▶ Requests
- A) Answer these questions about the spaCy tutorial notebook:
(i) Which event and year appear under the notebook's title?
(ii) Which five words are listed as examples of stop words?
(iii) What plural form of "corpus" is given?
- B) Extract the passage of the spaCy tutorial notebook starting at "# NLP in 10" and ending at "your NLP journey.".

▶ Reading text
# NLP in 10 lines tutorial notebook
##### PyCon 2016 

# [spaCy overview](http://spacy.io/docs/#examples)

## Load spaCy resources

In [None]:
# Import spacy and English models


Loading spaCy can take a while, in the meantime here are a few definitions to help you on your NLP journey.

#### What are Stop Words?

Stop words are the common words in a vocabulary which are of little value when considering word frequencies in text. This is because they don't provide much useful information about what the sentence is telling the reader.

Example: _"the","and","a","are","is"_

#### What is a Corpus?

A corpus (plural: corpora) is a large collection of text or documents and can provide useful training data for NLP models. A corpus might be built from transcribed speech or a collection of manuscripts. Each item in a corpus is not necessarily unique and frequency counts of words can assist in uncovering the structure in a corpus.

Examples:

1. Every word written in the complete works of Shakespeare
2. Every word spoken on BBC Radio channels for the past 30 years 

## Process text

In [None]:
# Process sentences 'Hello, world. Natural Language Processing in 10 lines of code.' using spaCy


## Get tokens and sentences

#### What is a Token?

(Entries showing where items appear)
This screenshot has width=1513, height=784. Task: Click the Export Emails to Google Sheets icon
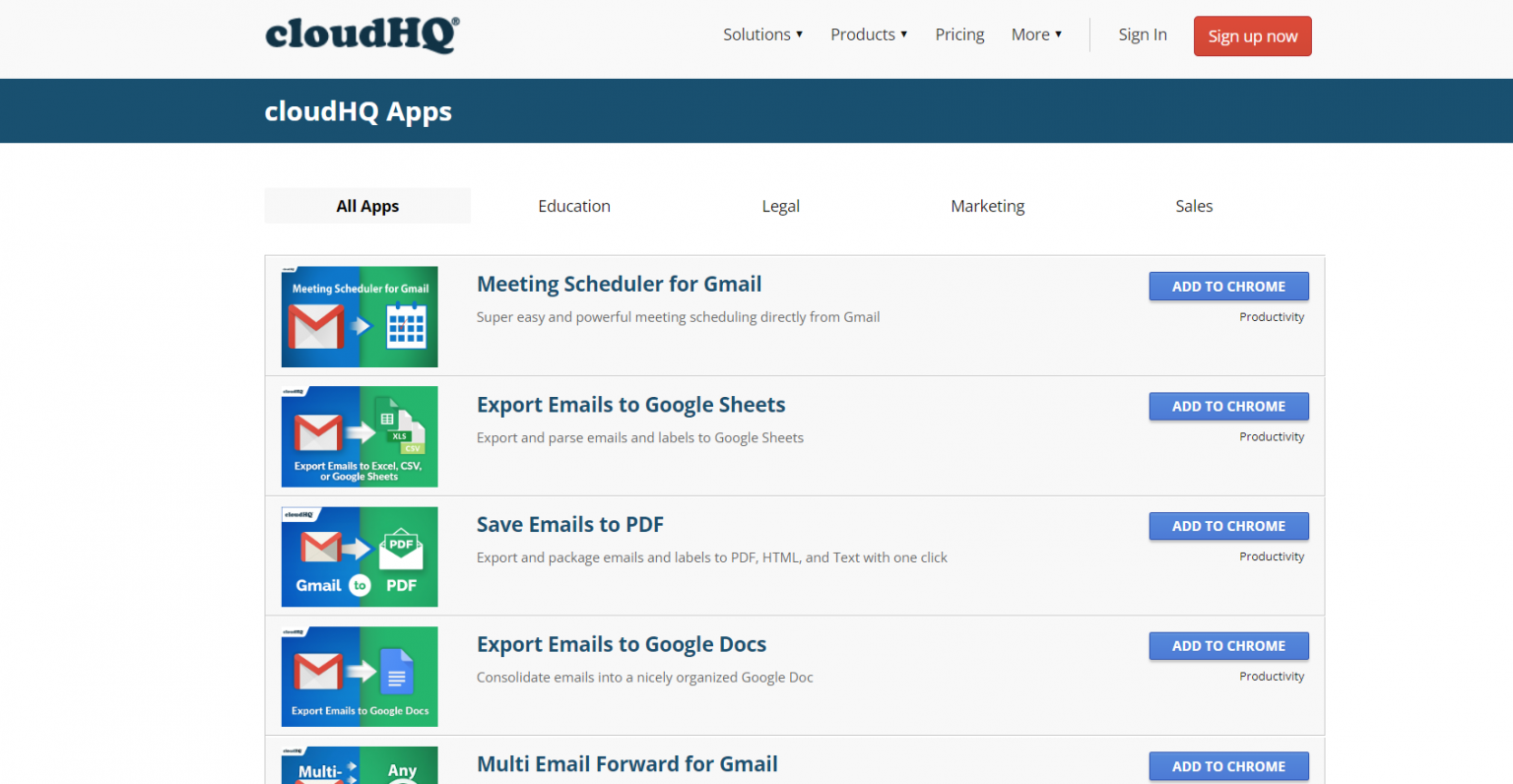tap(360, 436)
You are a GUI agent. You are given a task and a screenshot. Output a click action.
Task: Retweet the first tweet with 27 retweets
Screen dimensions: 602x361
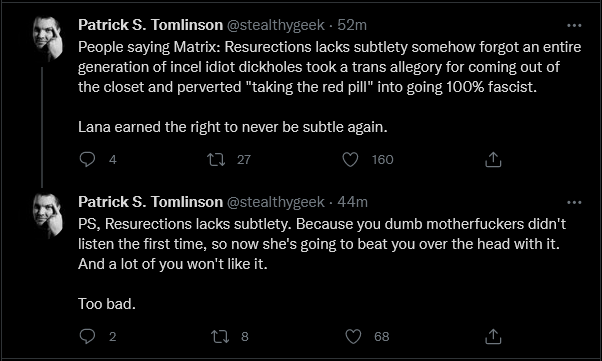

--

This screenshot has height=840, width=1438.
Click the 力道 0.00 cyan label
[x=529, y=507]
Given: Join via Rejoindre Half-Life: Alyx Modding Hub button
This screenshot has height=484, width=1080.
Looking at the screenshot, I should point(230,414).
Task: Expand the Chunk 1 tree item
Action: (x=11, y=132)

--

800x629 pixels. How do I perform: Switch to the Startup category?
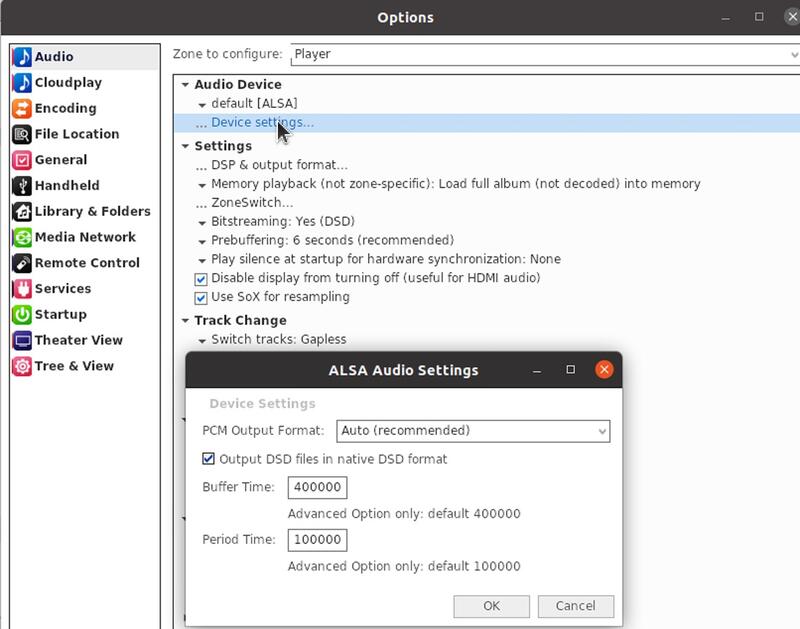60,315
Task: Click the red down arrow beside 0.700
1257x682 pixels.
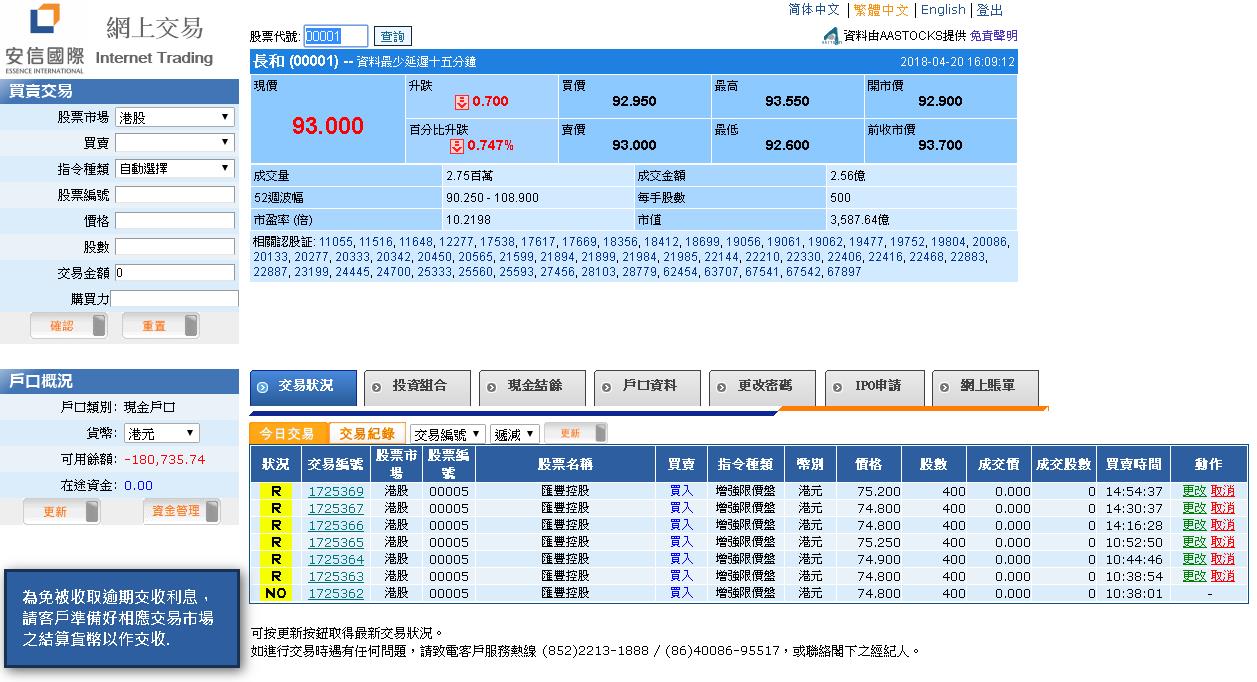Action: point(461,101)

▶ Solution list
- A)
(i) PyCon 2016
(ii) "the", "and", "a", "are", "is"
(iii) Corpora

- B)
# NLP in 10 lines tutorial notebook
##### PyCon 2016 

# [spaCy overview](http://spacy.io/docs/#examples)

## Load spaCy resources

In [None]:
# Import spacy and English models


Loading spaCy can take a while, in the meantime here are a few definitions to help you on your NLP journey.